Not everyone immediately places the name Eric Braeden, but “Victor Newman” rings instant bells. The actor behind The Young and The Restless patriarch is just as interesting his character: the 75-year-old, German-born actor has been in the biz since the 1960s with credits on the Mary Tyler Moore Show and Titanic, and he’s played Victor Newman since 1980. In his new memoir I’ll Be Damned, which is out on February 7th, he also details his difficult childhood, coming to terms with the fact that his father was a member of the Nazi party and his struggle to make it as a German immigrant in the U.S. Chatelaine spoke with Braeden about all this and, of course, his iconic moustache.
You have been playing Victor Newman for 37 years, how are you most like or unlike him?

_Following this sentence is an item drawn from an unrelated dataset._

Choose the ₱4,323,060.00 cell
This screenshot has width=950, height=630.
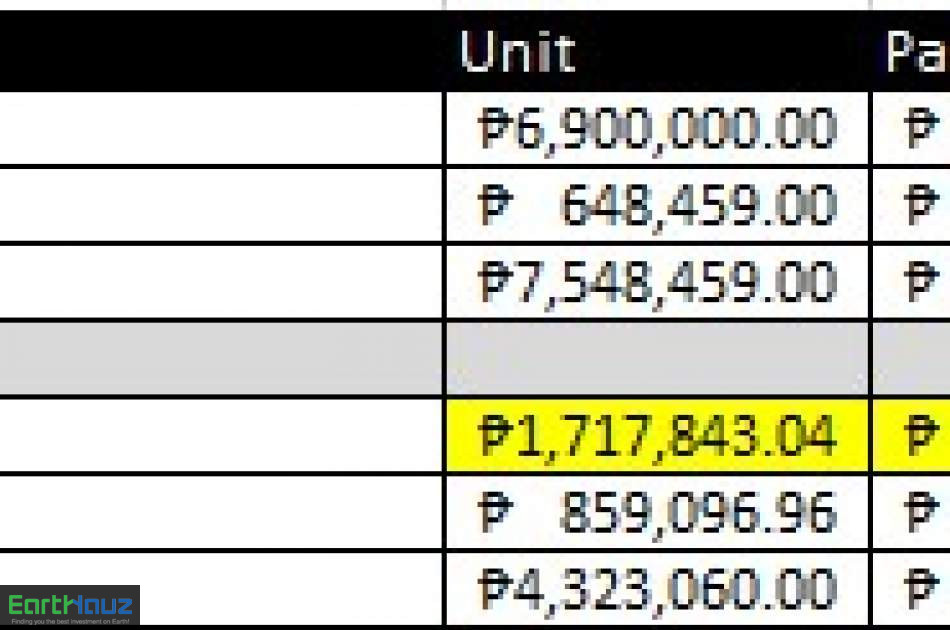click(657, 589)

What I don’t like is when he gets too involved in family situations, when he gets too involved in the lives of his children, sometimes to their detriment. I have a very good relationship with my own son, and I could not bear the notion of dictating to him. It’s a question about mutual respect, that’s all.
Is there anything you admire about the character?
He’s very complex, and obviously I get to play many sides to him, he can be ruthless, as you very well know, but he can also be very vulnerable. Actually, he’s a very tragic character in the sense that, although he wants family and he wants closeness, he doesn’t trust it because of his childhood experiences, because he was left at an orphanage. That makes him a very interesting character.
Do you think you would have kept your moustache all these years if you didn’t have to play Victor Newman?
I honestly don’t know. I grew that moustache when I did Gunsmoke — I’ve done five different Gunsmokes. They asked me “could you do a moustache in this one?” And I said alright. So it has been on ever since.
In your book, you write that you realized the impact of the show when you came to Toronto to do your first big meet and greet at a mall. The crush of people waiting to see you and Doug Davidson was so intense you had to leave. Tell me about that.
I was so shocked by it, the reaction was so disproportionate with what I thought we were doing, which I didn’t think was all that important. My first reaction was, “I don’t want this. I don’t want to do this.” And then when we did the next day’s showing, I told them either get local prison inmates or football team or cops — something needs to change because we can’t do this this without security because it endangers everyone.
So they raised the platform [where we were speaking] and it was wonderful. Suddenly I realized that what I did made a difference. It was an epiphanous moment that answered a question I asked for a long time: Why am I doing this? What is the intrinsic value of it? Does it have political value? Does it have social value? And then I realized, wait a minute, I entertain people.
How have soap operas changed since you started 37 years ago?
We were always ahead of the times because Bill Bell insisted, I think urged on by his wife Lee Phillip Bell who is a wonderful lady, to deal with current social problems. I think we have done that. We had story lines dealing with drug addiction, we had another storyline dealing with ravages of alcoholism. We had one dealing with disenfranchised youth and another one involving homeless people.
Shifting from your show life to your real life: You’ve been married for over 50 years. What’s the secret to a long-lasting marriage?
Falling in love is the first part of it, but you also have to like the person. That’s what’s important; that’s what makes a marriage endure. Do I basically respect the person for who they are? And that only comes out in certain life situations, or when political decisions have to be made or there are certain developments on the news, then you get to know the person.
You mentioned politics, and I’m interested in your take on what’s happening in the U.S. right now.
You came to America as an immigrant with nearly nothing — are you worried about closing borders? Do you think people will have the same opportunities you did when you came?
Look, I think this is a passing phenomenon, not to be taken too seriously, although he tries very hard to be taken seriously. It is very anomalous; let me put it that way. Beyond that I will spare you more pejorative observations.